# Another question about Investing in US RE



## Tonyromo (Jun 4, 2012)

Hi all, I've been lurking on this helpful forum for a while now and decided to join today. I have been considering buying a vacation home in Florida for over 2 years but haven't found anything we like in our price range. We had all but given up, but given the state of the financial markets, I'm beginning to think that investing some money into a decent property in the right area of florida may be a smart financial move. I am very hesitant about putting more money in to stocks and bonds at the moment and my rationale is that over the next 10-15 years, the property values in Florida will very likely increase materially, the Canadian $ will likely decrease to a more historical level vs. the US$ (thereby making an FX gain), and I can always rent this place out in the meantime and be at least break even and likely cash flow positive. This would be a cash purchase, so no mortgage. I understand the issues in being a long distance landlord and have a very good local property manager. 

Really, I'm posting this to solicit views on my notions of investing extra cash in Florida RE vs. in the capital markets given the current turmoil. Thoughts and comments appreciated. Thx.


----------



## iherald (Apr 18, 2009)

There are lots of assumptions in your post.

1) The Canadian dollar will decrease, or put another way the American dollar will increase. Why would you think that? 
2) Why will property values increase materially over the next 10-15 years? Because they did over the last years? Why will it increase more than the market? 

I can't say you're wrong about either assumption, if I could, I'd be rich. Personally I don't think the American dollar will increase significantly if at all based upon their budget issues, and I wouldn't be on the real estate market beating the stock market. Clearly you will break even on a rental if you have no mortgage, but you've lost the use of that money. 

I'm all for buying income properties in the US based upon cash flow, but I never assume I'll get a capital gain on it.


----------



## marina628 (Dec 14, 2010)

I don't think you have to rush to buy Florida Real Estate .We went in January with intention to buy ,we looked at many homes in Naples ,Riverview and even in the Orlando area.I bookmarked about 50 homes on my favorite list back then.To date very few have sold and most have dropped in price.One thing we found shocking is the homes we viewed in January look beautiful online but when you get there the electricity is turned off and in some cases dead animals inside because nobody is caring for the properties.Your cash is not costing you monthly expenses like the house will and IMO things will be bad there for at least few more years.

[Set problem a] Turn the listing lines between the line holding "You are a computer-use agent. 1568x764" and the line holding "will [56, 235].", inclusive, into a Markdown table with columns named Row and Listing line. Leave out blank lines.

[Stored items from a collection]
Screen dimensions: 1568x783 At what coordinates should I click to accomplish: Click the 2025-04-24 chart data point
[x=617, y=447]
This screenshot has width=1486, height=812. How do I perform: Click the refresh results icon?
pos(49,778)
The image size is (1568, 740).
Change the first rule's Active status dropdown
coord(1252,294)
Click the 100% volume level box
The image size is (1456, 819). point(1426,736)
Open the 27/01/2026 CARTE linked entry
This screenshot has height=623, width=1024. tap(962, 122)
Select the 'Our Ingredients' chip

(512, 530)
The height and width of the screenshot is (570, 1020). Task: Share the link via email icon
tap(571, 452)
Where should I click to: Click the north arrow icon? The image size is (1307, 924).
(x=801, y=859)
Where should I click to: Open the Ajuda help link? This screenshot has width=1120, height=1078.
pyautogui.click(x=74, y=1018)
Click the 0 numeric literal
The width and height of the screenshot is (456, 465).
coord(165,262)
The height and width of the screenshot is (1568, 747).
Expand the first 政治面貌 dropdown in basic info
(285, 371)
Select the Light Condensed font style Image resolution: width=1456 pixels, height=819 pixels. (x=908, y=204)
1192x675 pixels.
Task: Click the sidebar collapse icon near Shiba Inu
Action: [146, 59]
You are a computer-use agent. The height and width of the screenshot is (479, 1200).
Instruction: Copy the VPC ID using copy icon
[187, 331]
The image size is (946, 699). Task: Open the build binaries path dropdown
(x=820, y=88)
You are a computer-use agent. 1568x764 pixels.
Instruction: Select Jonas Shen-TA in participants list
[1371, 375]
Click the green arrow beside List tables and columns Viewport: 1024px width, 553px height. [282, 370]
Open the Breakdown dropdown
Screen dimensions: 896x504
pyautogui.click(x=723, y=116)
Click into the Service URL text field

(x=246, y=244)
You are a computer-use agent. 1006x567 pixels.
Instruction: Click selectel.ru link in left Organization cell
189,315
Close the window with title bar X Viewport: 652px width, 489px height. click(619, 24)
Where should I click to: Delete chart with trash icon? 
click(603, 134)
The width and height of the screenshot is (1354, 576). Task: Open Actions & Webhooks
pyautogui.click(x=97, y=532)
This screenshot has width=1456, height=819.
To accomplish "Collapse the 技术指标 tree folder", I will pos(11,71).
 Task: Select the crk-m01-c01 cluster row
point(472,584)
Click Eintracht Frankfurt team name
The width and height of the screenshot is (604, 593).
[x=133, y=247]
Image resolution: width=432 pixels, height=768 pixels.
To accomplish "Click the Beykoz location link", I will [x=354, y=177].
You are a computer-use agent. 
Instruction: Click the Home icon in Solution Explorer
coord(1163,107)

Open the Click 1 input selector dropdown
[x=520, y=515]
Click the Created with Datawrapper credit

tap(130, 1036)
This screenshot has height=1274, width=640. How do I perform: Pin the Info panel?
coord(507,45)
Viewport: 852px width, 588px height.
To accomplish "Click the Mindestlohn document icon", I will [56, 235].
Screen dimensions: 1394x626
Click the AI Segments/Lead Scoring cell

[Set problem b] Set down the passage of the forum thread on investing in US real estate between "1) The Canadian" and "than the market?", inclusive, word for word.

[Full output a]
| Row | Listing line |
|---|---|
| 1 | You are a computer-use agent. 1568x764 pixels. |
| 2 | Instruction: Select Jonas Shen-TA in participants list |
| 3 | [1371, 375] |
| 4 | Click the green arrow beside List tables and columns Viewport: 1024px width, 553px height. [282, 370] |
| 5 | Open the Breakdown dropdown |
| 6 | Screen dimensions: 896x504 |
| 7 | pyautogui.click(x=723, y=116) |
| 8 | Click into the Service URL text field |
| 9 | (x=246, y=244) |
| 10 | You are a computer-use agent. 1006x567 pixels. |
| 11 | Instruction: Click selectel.ru link in left Organization cell |
| 12 | 189,315 |
| 13 | Close the window with title bar X Viewport: 652px width, 489px height. click(619, 24) |
| 14 | Where should I click to: Delete chart with trash icon?  |
| 15 | click(603, 134) |
| 16 | The width and height of the screenshot is (1354, 576). Task: Open Actions & Webhooks |
| 17 | pyautogui.click(x=97, y=532) |
| 18 | This screenshot has width=1456, height=819. |
| 19 | To accomplish "Collapse the 技术指标 tree folder", I will pos(11,71). |
| 20 |  Task: Select the crk-m01-c01 cluster row |
| 21 | point(472,584) |
| 22 | Click Eintracht Frankfurt team name |
| 23 | The width and height of the screenshot is (604, 593). |
| 24 | [x=133, y=247] |
| 25 | Image resolution: width=432 pixels, height=768 pixels. |
| 26 | To accomplish "Click the Beykoz location link", I will [x=354, y=177]. |
| 27 | You are a computer-use agent.  |
| 28 | Instruction: Click the Home icon in Solution Explorer |
| 29 | coord(1163,107) |
| 30 | Open the Click 1 input selector dropdown |
| 31 | [x=520, y=515] |
| 32 | Click the Created with Datawrapper credit |
| 33 | tap(130, 1036) |
| 34 | This screenshot has height=1274, width=640. How do I perform: Pin the Info panel? |
| 35 | coord(507,45) |
| 36 | Viewport: 852px width, 588px height. |
| 37 | To accomplish "Click the Mindestlohn document icon", I will [56, 235]. |

[Full output b]
1) The Canadian dollar will decrease, or put another way the American dollar will increase. Why would you think that? 
2) Why will property values increase materially over the next 10-15 years? Because they did over the last years? Why will it increase more than the market?